O pleno do Supremo Tribunal Federal (STF) formou maioria nesta terça-feira (09) para brecar as chamadas emendas de relator. Também conhecido por "orçamento secreto" e "orçamento paralelo", o mecanismo foi inventado pela articulação política do governo Jair Bolsonaro e seus parceiros do Centrão para turbinar a influência capenga que o Executivo mantinha no Congresso. Na prática, trata-se de compra de apoio parlamentar com dinheiro do contribuinte.
Caso nenhum ministro mude de voto, o STF terá acertado por dois motivos. Primeiro porque trava um sistema de distribuição de dinheiro público sem transparência e controle, ou seja, que vai de encontro com qualquer regra de boa governança e lisura. Segundo porque atende apenas aos interesses paroquiais de alguns congressistas, preocupados apenas com as eleições do ano que vem, deixando de lado os reais interesses do país, motivo original do pagamento de impostos.
A ministra Rosa Weber, de onde partiu a primeira decisão para barrar o descalabro, foi precisa em seu voto: "o orçamento secreto é incompatível com os princípios da publicidade e da impessoalidade dos atos da Administração Pública e com o regime de transparência no uso dos recursos financeiros do Estado”.

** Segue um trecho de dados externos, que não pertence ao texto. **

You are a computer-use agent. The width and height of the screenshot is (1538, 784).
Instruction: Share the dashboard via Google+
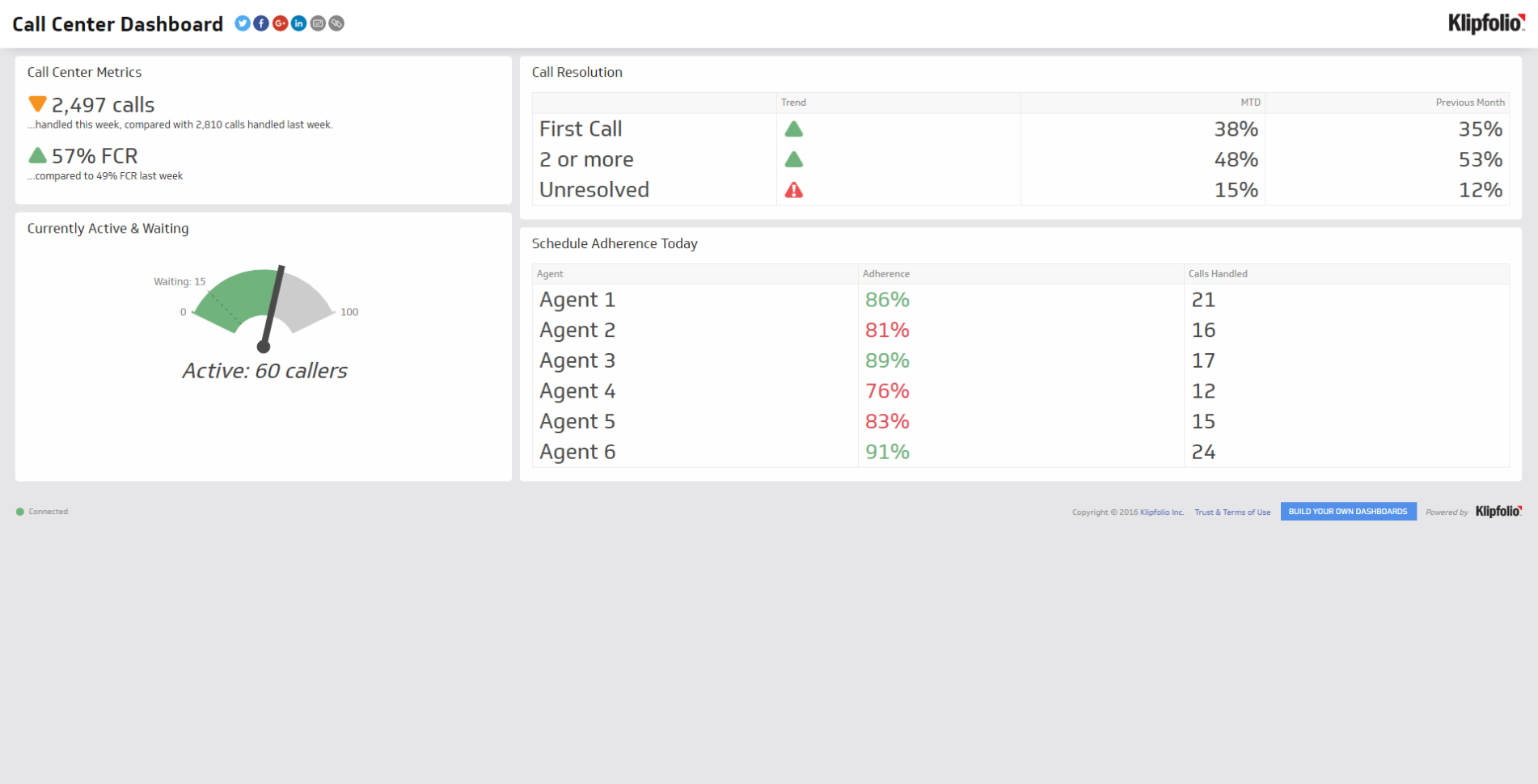coord(279,23)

Ela complementa: "causa perplexidade a descoberta de que parcela significativa do Orçamento da União Federal esteja sendo ofertada a grupo de parlamentares, mediante distribuição arbitrária entabulada entre coalizões políticas, para que tais congressistas utilizem recursos públicos conforme seus interesses pessoais, sem a observância de critérios objetivos destinados à concretização das políticas públicas a que deveriam servir as despesa".
A existência de tal mecanismo foi revelada em maio deste ano pelo jornal Estado de S. Paulo. Num primeiro momento, o governo Bolsonaro negou sua existência. Nos últimos meses, o Planalto preferiu se dedicar a dificultar o acesso da imprensa e de órgãos de controle aos caminhos que o dinheiro público está tomando. Até a decisão do STF, R$ 18,5 bilhões estavam reservados, no ano, para este fim. Às vésperas da votação da PEC dos Precatórios em primeiro turno, no dia 4 de novembro, o Planalto distribuiu, por meio de emendas, R$ 1,2 bilhão a deputados. O governo venceu por quatro votos.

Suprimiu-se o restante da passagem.